_Record set:_
=-=-=-=-=

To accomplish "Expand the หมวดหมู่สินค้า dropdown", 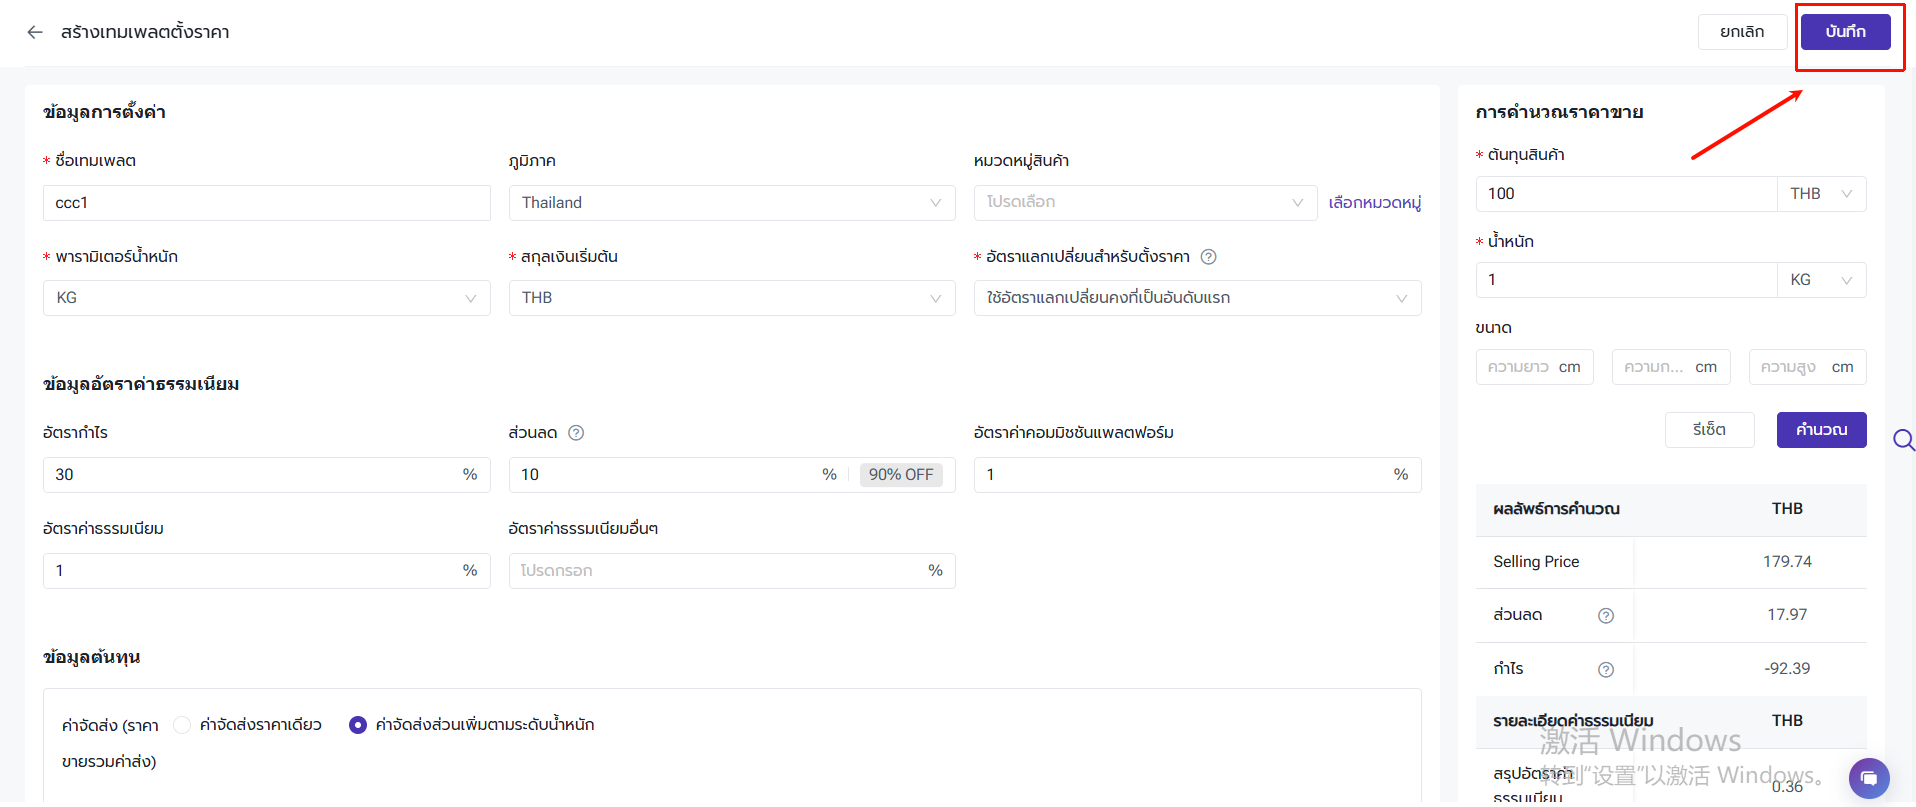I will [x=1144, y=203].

=-=-=-=-=

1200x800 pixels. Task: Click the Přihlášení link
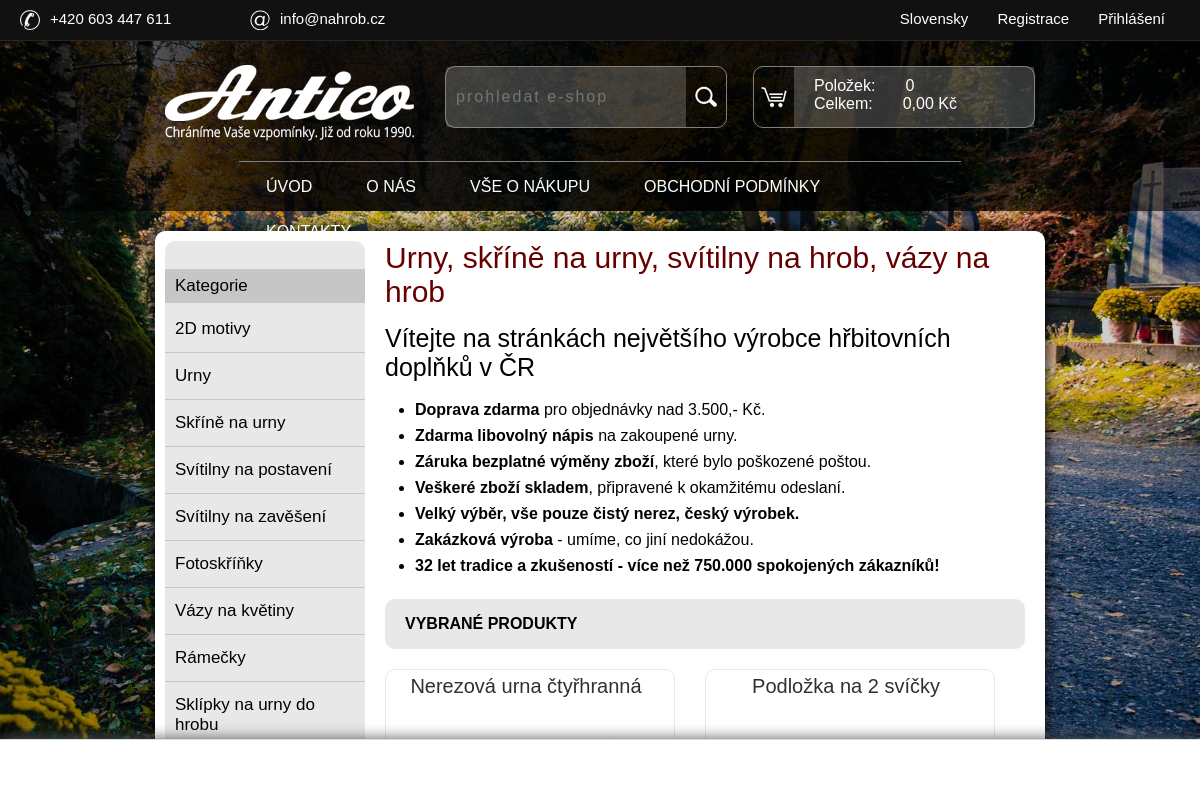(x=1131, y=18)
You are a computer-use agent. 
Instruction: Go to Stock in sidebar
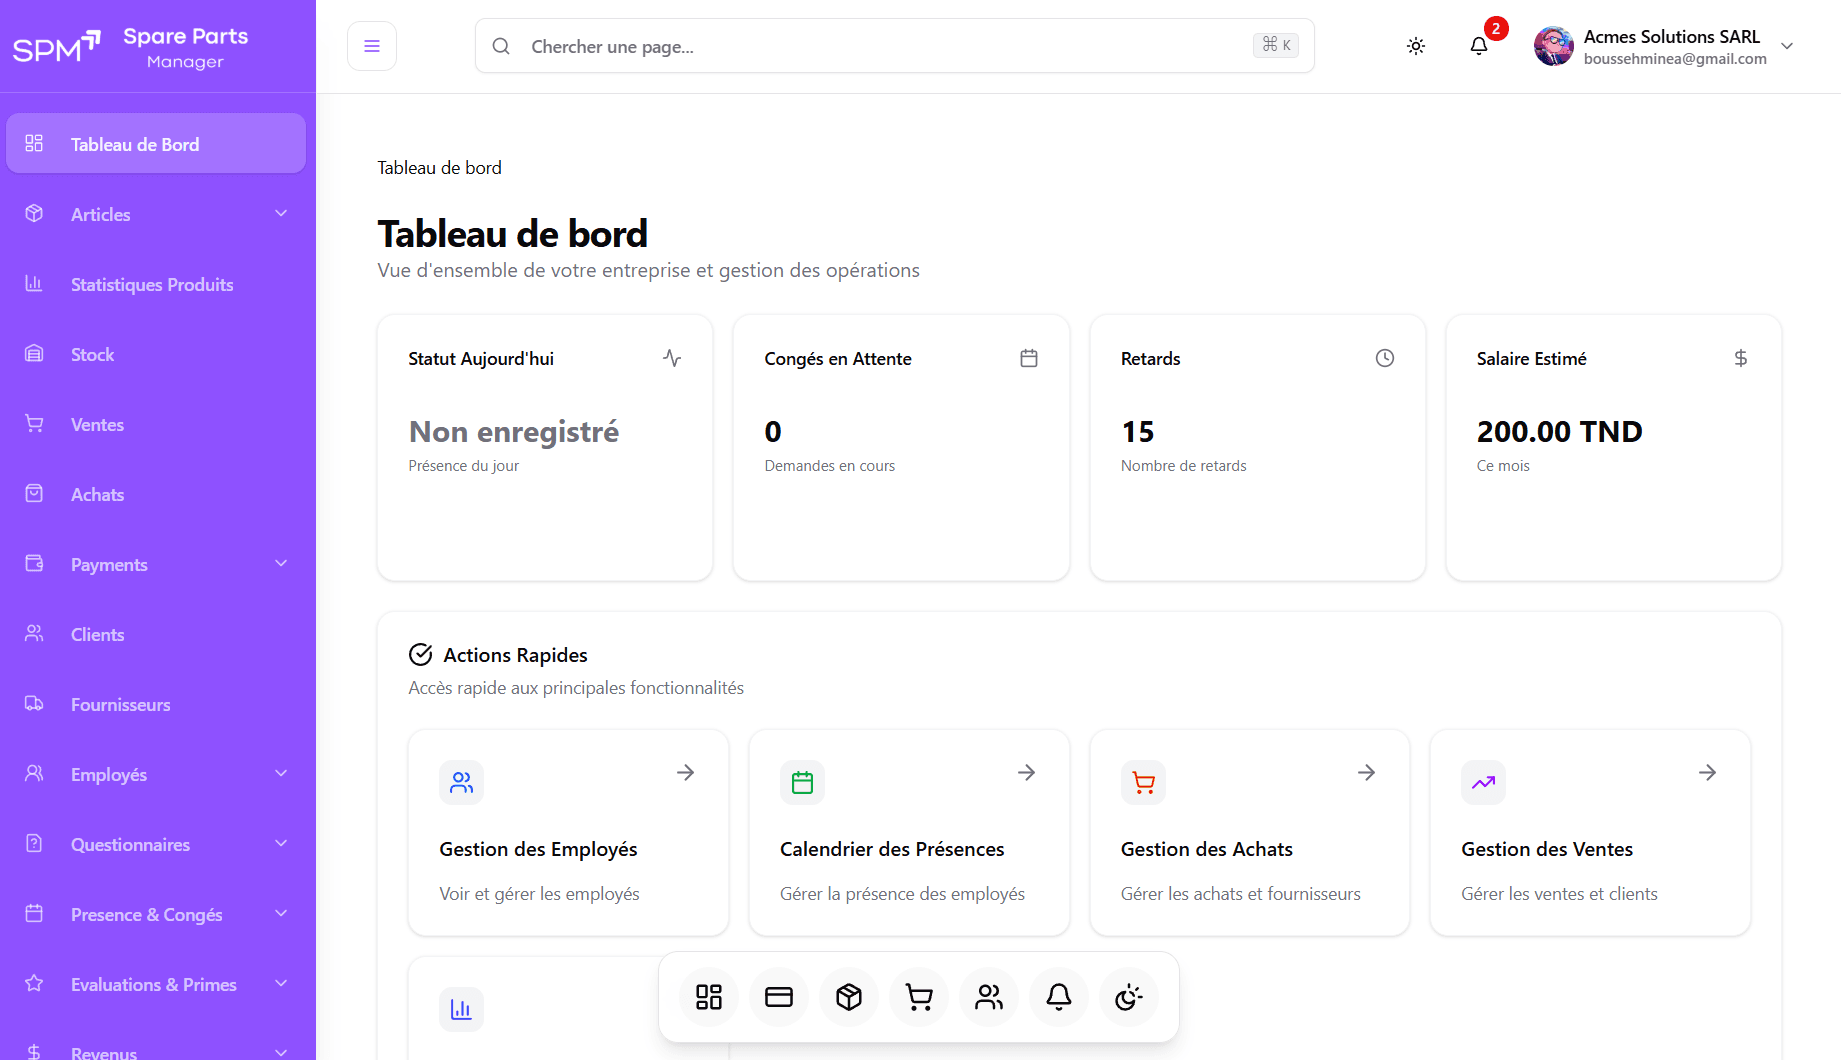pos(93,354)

=-=-=-=-=

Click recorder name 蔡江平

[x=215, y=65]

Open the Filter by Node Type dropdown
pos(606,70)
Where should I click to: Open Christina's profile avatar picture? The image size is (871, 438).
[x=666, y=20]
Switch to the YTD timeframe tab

=-=-=-=-=

_Requirement:_ Using the entries above, repeat only the lines from the one containing "Click recorder name 蔡江平" through the one containing "Switch to the YTD timeframe tab", end lines included.

_Exercise answer:_
Click recorder name 蔡江平

[x=215, y=65]

Open the Filter by Node Type dropdown
pos(606,70)
Where should I click to: Open Christina's profile avatar picture? The image size is (871, 438).
[x=666, y=20]
Switch to the YTD timeframe tab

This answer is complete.